Stored data -
※

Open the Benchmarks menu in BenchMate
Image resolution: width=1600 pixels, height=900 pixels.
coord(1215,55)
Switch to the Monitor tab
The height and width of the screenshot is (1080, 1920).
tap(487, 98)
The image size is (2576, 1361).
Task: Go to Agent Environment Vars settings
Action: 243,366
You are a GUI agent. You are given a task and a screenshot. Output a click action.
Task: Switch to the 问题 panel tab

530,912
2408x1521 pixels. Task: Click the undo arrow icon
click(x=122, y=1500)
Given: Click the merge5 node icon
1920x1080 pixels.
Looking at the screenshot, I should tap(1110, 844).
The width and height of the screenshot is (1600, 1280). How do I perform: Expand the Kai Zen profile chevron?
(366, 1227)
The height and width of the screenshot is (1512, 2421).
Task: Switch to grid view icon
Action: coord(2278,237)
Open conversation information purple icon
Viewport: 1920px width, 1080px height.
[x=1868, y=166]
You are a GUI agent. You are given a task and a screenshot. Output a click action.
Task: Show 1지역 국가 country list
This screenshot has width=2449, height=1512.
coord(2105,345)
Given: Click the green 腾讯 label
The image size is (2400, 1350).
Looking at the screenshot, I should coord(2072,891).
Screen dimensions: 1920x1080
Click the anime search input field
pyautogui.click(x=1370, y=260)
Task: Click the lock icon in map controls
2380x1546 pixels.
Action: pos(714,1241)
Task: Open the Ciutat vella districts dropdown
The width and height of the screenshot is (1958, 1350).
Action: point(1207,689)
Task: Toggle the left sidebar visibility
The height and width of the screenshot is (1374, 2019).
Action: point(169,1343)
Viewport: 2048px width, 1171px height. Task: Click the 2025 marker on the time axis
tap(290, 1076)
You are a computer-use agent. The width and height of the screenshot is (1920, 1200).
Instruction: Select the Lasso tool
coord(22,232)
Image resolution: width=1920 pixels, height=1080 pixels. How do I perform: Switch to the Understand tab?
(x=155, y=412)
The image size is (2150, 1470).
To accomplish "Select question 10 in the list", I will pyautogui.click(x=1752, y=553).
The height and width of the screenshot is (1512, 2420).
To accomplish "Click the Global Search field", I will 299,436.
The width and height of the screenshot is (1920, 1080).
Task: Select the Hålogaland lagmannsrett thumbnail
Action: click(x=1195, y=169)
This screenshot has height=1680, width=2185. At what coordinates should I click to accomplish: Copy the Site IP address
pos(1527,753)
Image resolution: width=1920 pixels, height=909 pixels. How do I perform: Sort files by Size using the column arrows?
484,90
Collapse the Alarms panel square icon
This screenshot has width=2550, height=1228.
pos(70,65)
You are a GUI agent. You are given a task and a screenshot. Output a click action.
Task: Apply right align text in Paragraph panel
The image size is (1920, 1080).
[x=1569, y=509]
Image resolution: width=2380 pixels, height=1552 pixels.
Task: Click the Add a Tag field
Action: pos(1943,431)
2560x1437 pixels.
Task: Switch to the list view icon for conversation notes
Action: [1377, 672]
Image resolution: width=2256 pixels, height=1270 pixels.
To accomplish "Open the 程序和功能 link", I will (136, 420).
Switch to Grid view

※

What is required -
Word for word, write out every record.

Task response -
Open the Benchmarks menu in BenchMate
Image resolution: width=1600 pixels, height=900 pixels.
coord(1215,55)
Switch to the Monitor tab
The height and width of the screenshot is (1080, 1920).
tap(487, 98)
The image size is (2576, 1361).
Task: Go to Agent Environment Vars settings
Action: 243,366
You are a GUI agent. You are given a task and a screenshot. Output a click action.
Task: Switch to the 问题 panel tab

530,912
2408x1521 pixels. Task: Click the undo arrow icon
click(x=122, y=1500)
Given: Click the merge5 node icon
1920x1080 pixels.
Looking at the screenshot, I should tap(1110, 844).
The width and height of the screenshot is (1600, 1280). How do I perform: Expand the Kai Zen profile chevron?
(366, 1227)
The height and width of the screenshot is (1512, 2421).
Task: Switch to grid view icon
Action: coord(2278,237)
Open conversation information purple icon
Viewport: 1920px width, 1080px height.
[x=1868, y=166]
You are a GUI agent. You are given a task and a screenshot. Output a click action.
Task: Show 1지역 국가 country list
This screenshot has width=2449, height=1512.
coord(2105,345)
Given: Click the green 腾讯 label
The image size is (2400, 1350).
Looking at the screenshot, I should coord(2072,891).
Screen dimensions: 1920x1080
Click the anime search input field
pyautogui.click(x=1370, y=260)
Task: Click the lock icon in map controls
2380x1546 pixels.
Action: pos(714,1241)
Task: Open the Ciutat vella districts dropdown
The width and height of the screenshot is (1958, 1350).
Action: point(1207,689)
Task: Toggle the left sidebar visibility
The height and width of the screenshot is (1374, 2019).
Action: point(169,1343)
Viewport: 2048px width, 1171px height. Task: Click the 2025 marker on the time axis
tap(290, 1076)
You are a computer-use agent. The width and height of the screenshot is (1920, 1200).
Instruction: Select the Lasso tool
coord(22,232)
Image resolution: width=1920 pixels, height=1080 pixels. How do I perform: Switch to the Understand tab?
(x=155, y=412)
The image size is (2150, 1470).
To accomplish "Select question 10 in the list", I will pyautogui.click(x=1752, y=553).
The height and width of the screenshot is (1512, 2420).
To accomplish "Click the Global Search field", I will 299,436.
The width and height of the screenshot is (1920, 1080).
Task: Select the Hålogaland lagmannsrett thumbnail
Action: click(x=1195, y=169)
This screenshot has height=1680, width=2185. At what coordinates should I click to accomplish: Copy the Site IP address
pos(1527,753)
Image resolution: width=1920 pixels, height=909 pixels. How do I perform: Sort files by Size using the column arrows?
484,90
Collapse the Alarms panel square icon
This screenshot has width=2550, height=1228.
pos(70,65)
You are a GUI agent. You are given a task and a screenshot. Output a click action.
Task: Apply right align text in Paragraph panel
The image size is (1920, 1080).
[x=1569, y=509]
Image resolution: width=2380 pixels, height=1552 pixels.
Task: Click the Add a Tag field
Action: pos(1943,431)
2560x1437 pixels.
Task: Switch to the list view icon for conversation notes
Action: [1377, 672]
Image resolution: width=2256 pixels, height=1270 pixels.
To accomplish "Open the 程序和功能 link", I will (136, 420).
Switch to Grid view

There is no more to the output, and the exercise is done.